Numerous deities are celebrated in this temple, such as Buddha and Jesus Christ, in addition to historic and prominent figures like Joan of Arc, Shakespeare, Lenin and Victor Hugo.
There are four ceremonies a day, at 6am and every 6 hours. Chanting and music is performed, and Caodaists pray in long, flowing dresses. Visitors are welcome, but silence should be kept.
Tours to Cao Dai Temple
The best way to visit the Cao Dai temple near Saigon is through a day trip from Saigon. Some of the tours also combine a visit to the Cu Chi Tunnels, but if you have already been there you can combine the temple with a bike ride around the Mekong Delta.
- Day trip from Saigon to Cao Dai Temple and Cu Chi Tunnels
- Private tour to Cao Dai and Cu Chi
- Mekong Delta cycling and Cao Dai day trip from Saigon
The Mekong Delta
A large region in southwestern Vietnam, the Mekong Delta is an area that literally floats during the wet season.
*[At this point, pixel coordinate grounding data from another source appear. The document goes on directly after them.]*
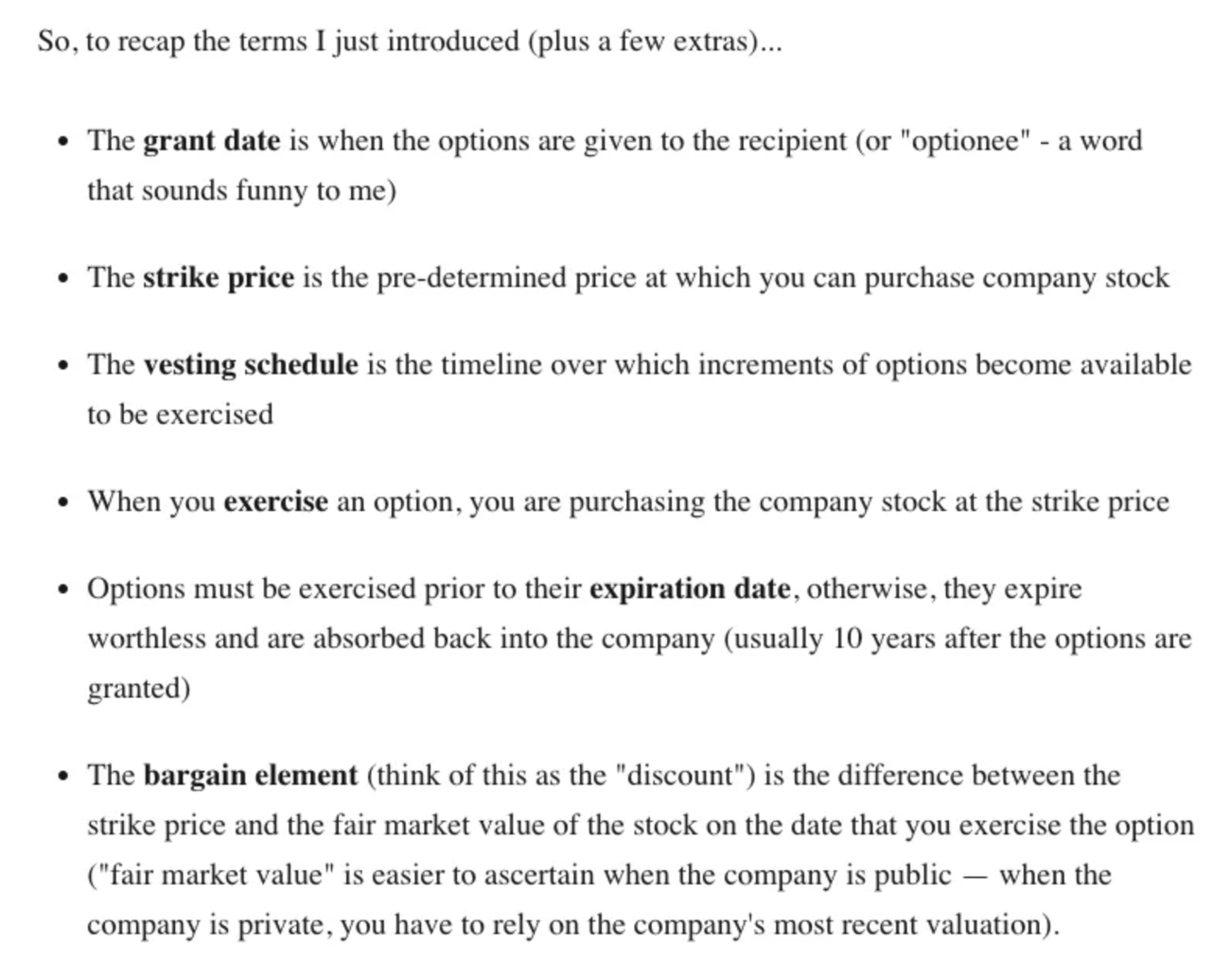Click the quoted word "optionee"
This screenshot has width=1230, height=980.
965,141
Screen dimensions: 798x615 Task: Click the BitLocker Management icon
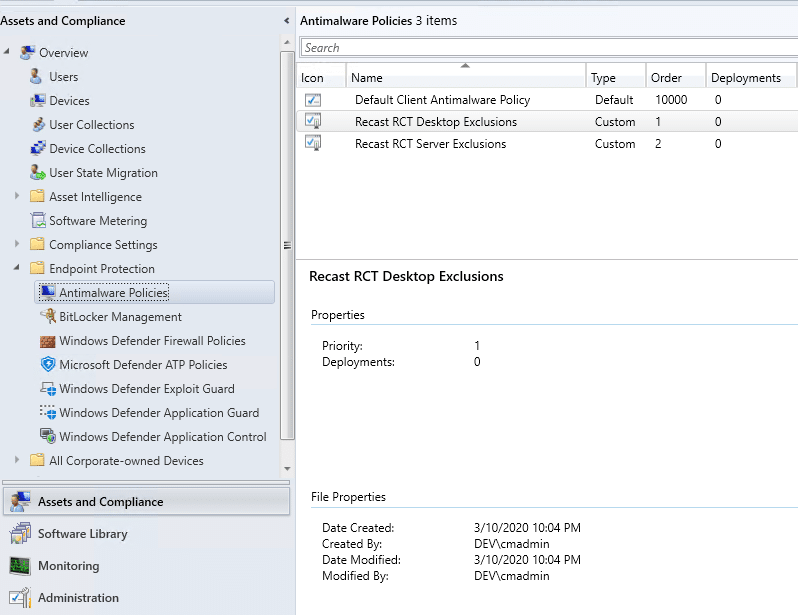click(x=48, y=317)
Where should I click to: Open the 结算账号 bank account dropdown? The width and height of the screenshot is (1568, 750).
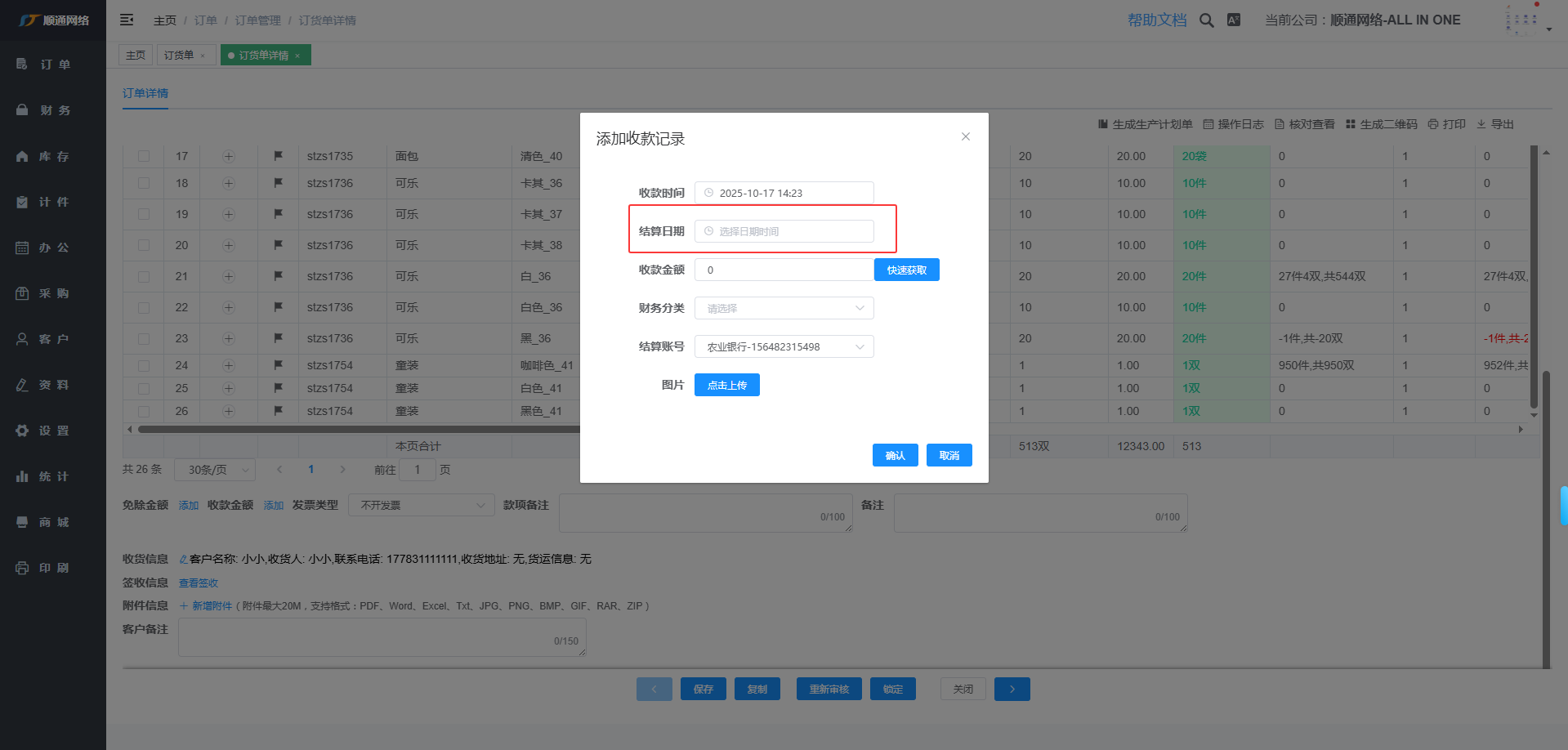tap(784, 346)
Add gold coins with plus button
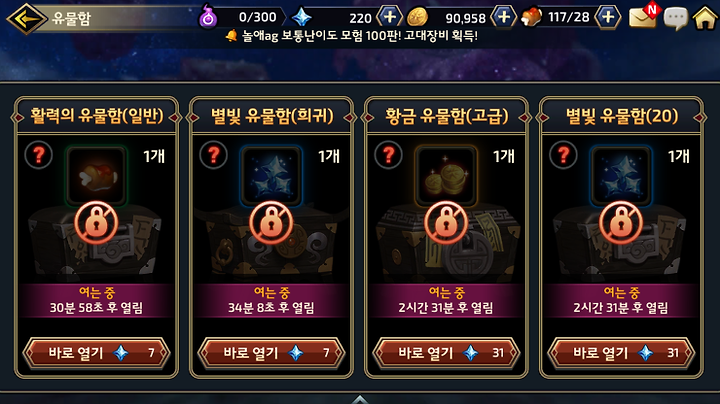This screenshot has width=720, height=404. pyautogui.click(x=504, y=17)
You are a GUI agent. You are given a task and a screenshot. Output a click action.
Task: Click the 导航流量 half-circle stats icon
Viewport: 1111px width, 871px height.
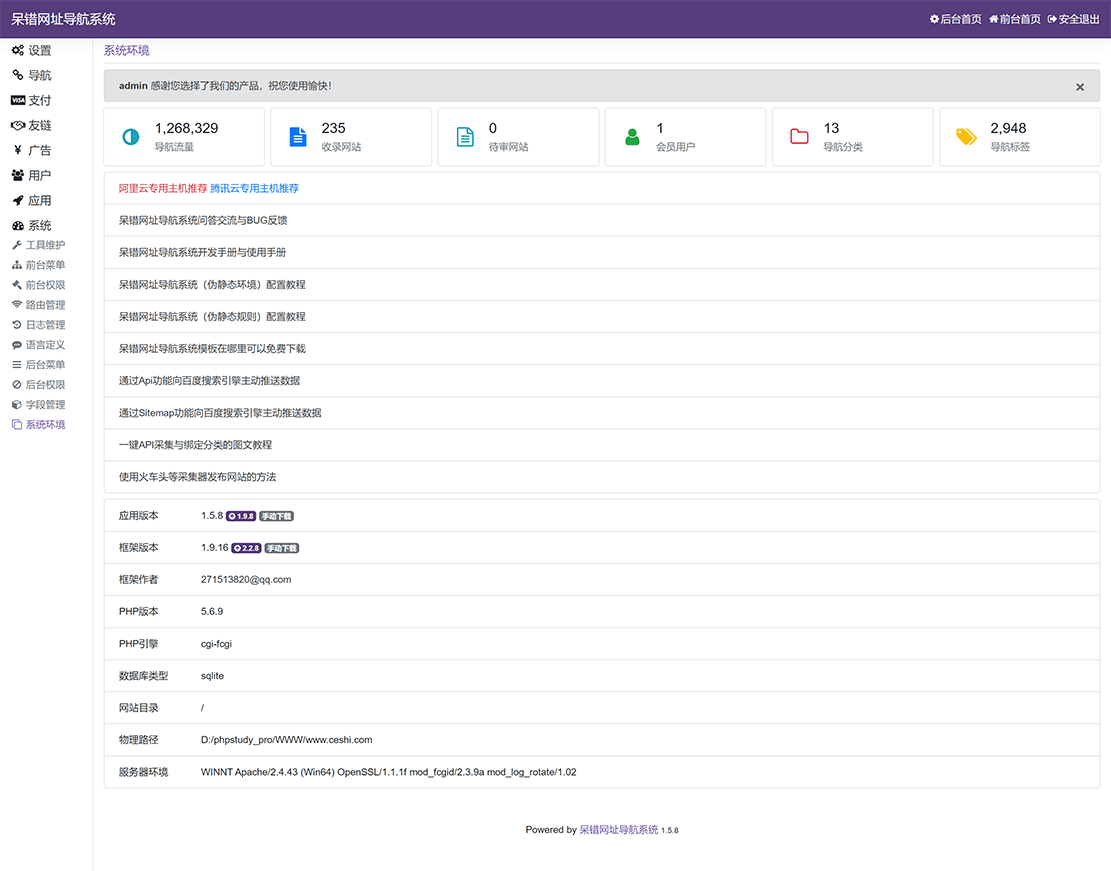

Thousands of animal and plant species live here, some of them very rare or even considered extinct.
Although the area is worth a longer stay, it is possible to visit on a day trip from Saigon. Apart from those mentioned above, that combine the Mekong Delta with either the Cu Chi Tunnels or the Cao Dai temple, there are also separate day trips from Saigon.
Or if you have an extra day, you can take a 2-day tour around the wider area, including also a visit to a floating market.
Getting around Saigon
Although Saigon is not as motorcycle-crazy as Hanoi, there are still tons and tons of motorbikes, mopeds, scooters and anything with two wheels and an engine. You will most likely get used to it quickly – it’s not like you have a choice anyway.
Pay attention when you are crossing the streets though, and even when you are on the pavements, as motorbikes are really everywhere. Apparently, a number of bag-snatching incidents have been reported, when a motorbike passenger pulls your bag or mobile phone, so be cautious.
While Ho Chi Minh City has a large network of buses, our preferred way to get around was either on foot, or by Grab taxi. The Grab app is equivalent to Uber, and we found it the most convenient way to get around SE Asia.
How to get to Saigon
Saigon is easily accessible through Tan Son Nhat International Airport, the busiest airport in Vietnam. It's located in Ho Chi Minh City’s District 6, a few kilometres from the centre.
When we arrived to Saigon from Con Dao we had prebooked a taxi, but we got back to the airport on a Grab taxi. There are also buses serving the airport, but check if they drop you off close to your hotel.